In 2004, an economic adviser to former Russian President Vladimir Putin said that the U.N.’s Kyoto Protocol for reining in global warming would kill off the world economy like “an international Auschwitz”.
Jewish groups deplored the remarks by Andrei Illarionov (left side of photo, with Putin) as trivialising the Holocaust. And his fears seem far from justified — in 2007, the Russian economy grew by 8.1 percent and greenhouse gas emissions by just 0.3 percent. (For a story, click here).
Putin went on to defy his advice — Moscow ratified the Kyoto pact and Russia’s “Yes” gave Kyoto enough international backing weight to enter into force in 2005, setting caps on greenhouse gas emissions for industrialised nations until 2012. In the United States, former President George W. Bush’s administration did not sign up, describing Kyoto as an “economic straitjacket”.
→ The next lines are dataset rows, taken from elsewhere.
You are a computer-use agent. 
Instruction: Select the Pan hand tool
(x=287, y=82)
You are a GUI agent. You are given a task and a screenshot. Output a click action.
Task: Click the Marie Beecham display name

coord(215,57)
I went to a 2003 “World Climate Change Conference” in Moscow at which Illarionov also denounced Kyoto (he was a cheerleader against Kyoto, getting more strident each time). He showed graphs projecting that Russia’s emissions would surge in coming years and explained it would be impossible to have strong economic growth and keep emissions down.
Yet after a decade or stellar economic growth, Russia’s greenhouse gas emissions are just 11 percent up from a low in 1998 and still 33.94 percent below levels in 1990, the year before the collapse of the Soviet Union and its smokestack industries.